VG Sigmaringen Beschluß vom 2.2.2009, 1 K 2858/08
Mehrfach-Punkte-System; Verwarnung; Rechtskraftprinzip; Tattagprinzip; Punktereduzierung aufgrund
von Tilgung nach § 29 StVG
Leitsätze
Bei der Beurteilung der Frage, ob die im Verkehrszentralregister nach Tilgung nach § 29 StVG noch eingetragenen
Punkte die Schwelle der Maßnahmen nach § 4 Abs. 3 Satz 1 Nrn. 1 und 2 StVG wieder unterschritten haben, sind
nur rechtskräftige Entscheidungen über Straftaten und Ordnungswidrigkeiten zu berücksichtigen.

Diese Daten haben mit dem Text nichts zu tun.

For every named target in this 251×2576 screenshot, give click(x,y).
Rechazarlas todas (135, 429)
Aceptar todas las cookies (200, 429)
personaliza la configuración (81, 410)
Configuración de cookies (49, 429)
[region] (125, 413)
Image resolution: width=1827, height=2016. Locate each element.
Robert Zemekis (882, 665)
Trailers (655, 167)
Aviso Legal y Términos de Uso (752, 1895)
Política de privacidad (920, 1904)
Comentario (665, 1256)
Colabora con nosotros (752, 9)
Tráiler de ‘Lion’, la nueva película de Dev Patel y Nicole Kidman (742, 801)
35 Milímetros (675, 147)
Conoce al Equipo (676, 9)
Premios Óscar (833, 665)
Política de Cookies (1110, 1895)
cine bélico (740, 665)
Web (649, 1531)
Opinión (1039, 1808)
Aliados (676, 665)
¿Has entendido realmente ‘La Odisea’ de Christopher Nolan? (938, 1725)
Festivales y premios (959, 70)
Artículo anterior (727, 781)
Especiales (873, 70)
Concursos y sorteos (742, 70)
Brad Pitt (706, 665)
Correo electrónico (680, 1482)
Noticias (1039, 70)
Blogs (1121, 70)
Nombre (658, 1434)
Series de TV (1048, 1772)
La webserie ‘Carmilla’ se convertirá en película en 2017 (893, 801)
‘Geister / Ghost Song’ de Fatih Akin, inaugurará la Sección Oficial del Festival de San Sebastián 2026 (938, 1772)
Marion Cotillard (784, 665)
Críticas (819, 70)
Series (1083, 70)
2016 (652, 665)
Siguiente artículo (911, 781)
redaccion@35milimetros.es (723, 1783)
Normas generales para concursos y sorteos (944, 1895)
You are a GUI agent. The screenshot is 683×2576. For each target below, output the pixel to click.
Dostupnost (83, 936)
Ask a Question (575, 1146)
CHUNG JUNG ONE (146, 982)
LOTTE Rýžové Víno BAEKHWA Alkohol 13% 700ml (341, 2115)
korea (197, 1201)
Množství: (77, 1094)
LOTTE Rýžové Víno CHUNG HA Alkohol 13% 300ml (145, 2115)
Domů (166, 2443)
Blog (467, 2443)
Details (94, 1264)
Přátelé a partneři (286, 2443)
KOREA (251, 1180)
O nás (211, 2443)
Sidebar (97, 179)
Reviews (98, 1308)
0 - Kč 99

Bereits
begangene, aber noch nicht rechtskräftig geahndete Verkehrsverstöße (Tattagprinzip) werden nicht berücksichtigt
und hindern das Unterschreiten dieser Schwelle nicht (Abgrenzung zu BVerwG, Urteil vom 25.09.2008 - 3 C 3.07 -
juris).
Tenor
Die aufschiebende Wirkung des Widerspruchs des Antragstellers vom 13.11.2008 gegen den Bescheid des
Landratsamts R. vom 07.11.2008 wird hinsichtlich dessen Ziffer 1 angeordnet und hinsichtlich dessen Ziffer 2
wiederhergestellt und angeordnet.
Der Antragsgegner trägt die Kosten des Verfahrens.
Gründe
I.
1
Der Antragsteller begehrt vorläufigen Rechtsschutz gegen die Entziehung der Fahrerlaubnis der Klassen B, E,
M und L sowie gegen die Verpflichtung zur Abgabe des Führerscheins.
2
Mit Verfügung vom 13.07.2007 wurde ihm ein Punktestand nach § 4 StVG von 18 Punkten mitgeteilt. Dieser
Punktestand werde nach § 4 Abs. 5 StVG gestellt wie 17 Punkte. Unter Hinweis auf § 4 Abs. 3 Nr. 2 i.V.m. § 4
Abs. 8 StVG und § 43 FeV wurde die Teilnahme an einem besonderen Aufbauseminar und die Vorlage der
Teilnahmebescheinigung bis spätestens 13.10.2007 angeordnet. Die Verfügung enthielt weitere Hinweise und
Belehrungen.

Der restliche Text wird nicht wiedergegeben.